かなり期待した。一昨日飛行機の中で、少し見ている。(別項参照) 一刻も早く見たくてワクワクしながら公開初日に劇場に行く。だが、残念ながら今回の映画は失敗している。
だいたいこの作品はシリーズ化して続編を作るべき作品ではなかったと改めて思う。1本の読み切り映画なのだ。なのに予想外の大ヒットからシリーズ物になってしまった不幸な映画なのである。
第一作は105分で、決して大作ではなかったはず。なのにアクションはエスカレートしてどんどん肥大化して、やがては収拾がつかなくなった。この第4作は完結編というより、仕方なく終わらせてしまうための映画になった気がする。だけど終わらせるならやりたい放題したい。そんな映画だ。

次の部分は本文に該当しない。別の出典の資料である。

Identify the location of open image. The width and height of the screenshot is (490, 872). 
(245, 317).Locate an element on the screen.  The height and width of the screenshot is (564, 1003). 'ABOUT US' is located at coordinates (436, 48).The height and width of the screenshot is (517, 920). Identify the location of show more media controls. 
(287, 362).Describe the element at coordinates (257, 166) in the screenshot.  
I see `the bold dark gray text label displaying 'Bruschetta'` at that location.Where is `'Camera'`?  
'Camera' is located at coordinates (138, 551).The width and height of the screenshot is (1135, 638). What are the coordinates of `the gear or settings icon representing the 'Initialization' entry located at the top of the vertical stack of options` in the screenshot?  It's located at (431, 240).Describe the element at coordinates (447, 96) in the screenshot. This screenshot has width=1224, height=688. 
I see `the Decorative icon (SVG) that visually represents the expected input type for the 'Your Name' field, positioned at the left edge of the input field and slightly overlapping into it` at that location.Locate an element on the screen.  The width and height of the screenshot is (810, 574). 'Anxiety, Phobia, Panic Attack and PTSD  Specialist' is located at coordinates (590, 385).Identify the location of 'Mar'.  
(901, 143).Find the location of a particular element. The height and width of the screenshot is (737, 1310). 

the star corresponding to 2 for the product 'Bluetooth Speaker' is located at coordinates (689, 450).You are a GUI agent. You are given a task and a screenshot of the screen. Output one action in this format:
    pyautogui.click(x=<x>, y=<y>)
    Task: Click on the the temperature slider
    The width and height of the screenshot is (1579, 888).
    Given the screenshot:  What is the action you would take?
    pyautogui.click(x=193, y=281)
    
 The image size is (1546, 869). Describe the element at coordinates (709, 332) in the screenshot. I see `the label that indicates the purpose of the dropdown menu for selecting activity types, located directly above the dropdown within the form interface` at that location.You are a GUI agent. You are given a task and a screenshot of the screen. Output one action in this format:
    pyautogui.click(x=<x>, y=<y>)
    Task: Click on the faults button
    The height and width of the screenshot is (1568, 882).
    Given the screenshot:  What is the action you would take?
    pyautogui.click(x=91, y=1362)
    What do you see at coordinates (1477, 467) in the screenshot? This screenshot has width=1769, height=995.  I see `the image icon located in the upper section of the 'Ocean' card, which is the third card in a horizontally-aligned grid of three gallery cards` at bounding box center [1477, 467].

それにしても169分は長い。なんと2時間49分である。あり得ない長さだ。内容はない。ジョン・ウィックが組織のボスを倒すまでが描かれる。前半の大阪篇は、導入部で、親友の真田広之を頼って大阪に来たジョンを組織が追いかけてきてのバトル。真田広之とドニー・イェンの対決がクライマックス。これがちょっとあっけなくてガッカリ。
この後の2時間も怒濤の展開だが、その前に地下鉄で梅田駅まで向かうジョンが描かれる。車両内には誰もいない。確か刀を持っていたような。そこに真田の娘が乗り込んできて、あなたを許さないとか言う。とんでもない大阪が描かれる。まぁそれはいつもの事だけど。
それにしてもパリ篇が凄い。凱旋門の周りでひっきりなしに車が走る中でのアクションは凄まじい。さらにはクライマックスのサクレクールの長い階段を上りで見せるアクション。ジョンはあの石段の上に辿り着くか。階段の上から下までまさかの階段落ちは『蒲田行進曲』の悲壮なシーンを思い出す。もちろん階段の長さは数倍ある。あそこから落ちて死なないなんて有り得ないし、それどころじゃない。再び立ち上がって登っていくし、まだまだ戦っている。しかも登ったところからドニーイェンとの戦いが待っているのだ。
大阪の後パリに行くまでにも怒濤の戦いが描かれるのだが、さすがに長すぎて、アクションシーンの途中で何回か居眠りしてしまう。だが、起きたらまだ続きをやっているのだ。それってなんか別の意味で凄くないか。
『ミッション・インポッシッブル』の長さにも驚いたが、今回はそれ以上の驚き。延々と単調になるまで派手な肉弾戦を見せる。昔のジャッキー映画を思わず思い出したくらいだ。いやはや。